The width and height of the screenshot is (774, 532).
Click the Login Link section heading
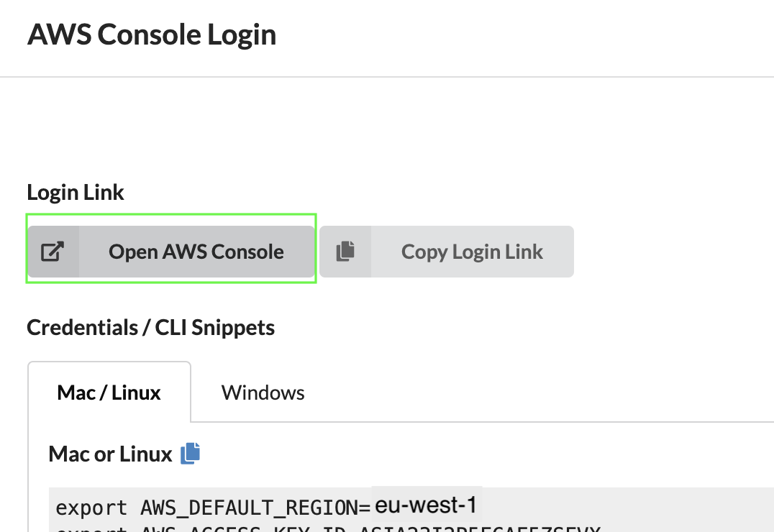(75, 193)
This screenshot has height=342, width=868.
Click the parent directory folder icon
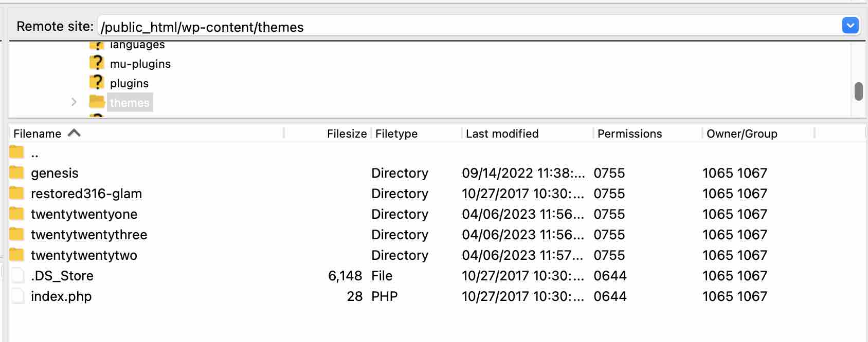pyautogui.click(x=16, y=153)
::::::
→ What this task involves
Repeat the full listing above without altering a word, and skip the pictures.

→ Response box
The width and height of the screenshot is (774, 532).
Click the Login Link section heading
(75, 193)
This screenshot has height=342, width=868.
Click the parent directory folder icon
pyautogui.click(x=16, y=153)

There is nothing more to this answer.